Content starts

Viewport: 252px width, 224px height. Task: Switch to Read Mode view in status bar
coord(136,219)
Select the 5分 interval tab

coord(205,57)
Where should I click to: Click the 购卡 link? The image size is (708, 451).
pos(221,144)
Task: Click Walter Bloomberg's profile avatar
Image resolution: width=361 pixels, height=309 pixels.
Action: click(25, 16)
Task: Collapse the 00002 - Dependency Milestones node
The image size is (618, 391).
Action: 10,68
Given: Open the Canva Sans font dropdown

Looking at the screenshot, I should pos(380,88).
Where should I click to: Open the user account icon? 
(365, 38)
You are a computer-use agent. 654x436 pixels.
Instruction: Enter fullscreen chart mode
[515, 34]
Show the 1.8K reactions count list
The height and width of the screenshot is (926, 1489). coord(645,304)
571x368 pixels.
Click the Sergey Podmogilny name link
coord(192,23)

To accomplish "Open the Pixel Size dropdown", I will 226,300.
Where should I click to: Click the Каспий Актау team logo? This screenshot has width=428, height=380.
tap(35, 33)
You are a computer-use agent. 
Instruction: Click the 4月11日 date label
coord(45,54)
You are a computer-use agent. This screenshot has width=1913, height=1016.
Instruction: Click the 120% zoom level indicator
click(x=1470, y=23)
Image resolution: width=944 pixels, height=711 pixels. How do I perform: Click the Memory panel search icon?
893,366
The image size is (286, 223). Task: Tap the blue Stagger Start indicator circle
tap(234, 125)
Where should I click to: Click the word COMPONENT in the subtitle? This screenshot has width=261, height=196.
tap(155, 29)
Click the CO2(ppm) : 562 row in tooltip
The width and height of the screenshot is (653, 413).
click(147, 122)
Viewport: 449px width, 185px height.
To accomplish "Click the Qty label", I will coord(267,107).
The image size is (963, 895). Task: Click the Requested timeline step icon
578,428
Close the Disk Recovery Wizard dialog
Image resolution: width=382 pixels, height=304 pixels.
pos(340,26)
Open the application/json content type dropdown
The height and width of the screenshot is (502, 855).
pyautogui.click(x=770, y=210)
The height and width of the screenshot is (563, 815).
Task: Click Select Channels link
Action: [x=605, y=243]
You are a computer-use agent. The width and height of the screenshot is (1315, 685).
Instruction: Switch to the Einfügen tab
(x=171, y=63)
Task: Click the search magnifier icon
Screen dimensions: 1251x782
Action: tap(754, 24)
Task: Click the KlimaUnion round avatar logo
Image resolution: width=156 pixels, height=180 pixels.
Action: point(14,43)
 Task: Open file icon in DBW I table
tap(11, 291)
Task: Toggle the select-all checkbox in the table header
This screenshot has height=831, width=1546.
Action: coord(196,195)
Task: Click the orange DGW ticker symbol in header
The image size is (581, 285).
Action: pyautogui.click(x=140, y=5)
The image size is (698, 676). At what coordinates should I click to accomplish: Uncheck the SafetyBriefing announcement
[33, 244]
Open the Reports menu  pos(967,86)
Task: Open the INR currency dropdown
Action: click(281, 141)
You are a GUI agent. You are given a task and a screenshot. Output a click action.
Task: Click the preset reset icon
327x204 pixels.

Content ends

◆ What is needed ◆
Exactly as written, please transcribe the lines from the start of the records above to the line that holds "Task: Click Walter Bloomberg's profile avatar", both ends included.

◆ Task answer ◆
Viewport: 252px width, 224px height. Task: Switch to Read Mode view in status bar
coord(136,219)
Select the 5分 interval tab

coord(205,57)
Where should I click to: Click the 购卡 link? The image size is (708, 451).
pos(221,144)
Task: Click Walter Bloomberg's profile avatar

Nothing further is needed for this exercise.